**Data shown:**
*** Begin section ***

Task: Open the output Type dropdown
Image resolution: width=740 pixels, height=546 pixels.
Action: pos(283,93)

*** End section ***
*** Begin section ***

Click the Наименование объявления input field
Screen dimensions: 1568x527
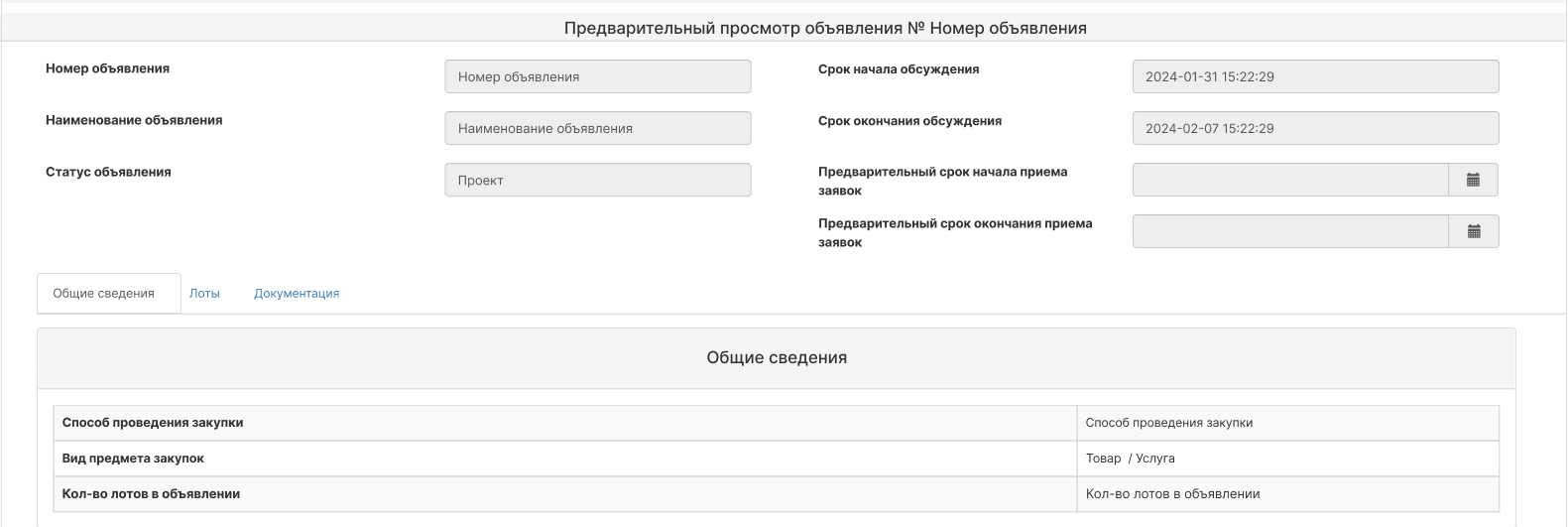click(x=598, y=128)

*** End section ***
*** Begin section ***

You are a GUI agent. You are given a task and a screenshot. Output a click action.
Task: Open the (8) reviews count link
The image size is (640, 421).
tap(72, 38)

*** End section ***

**What needs to be done:** Find the lines of the material that hold the word "Open" and report their count alone.

**Written solution:** 2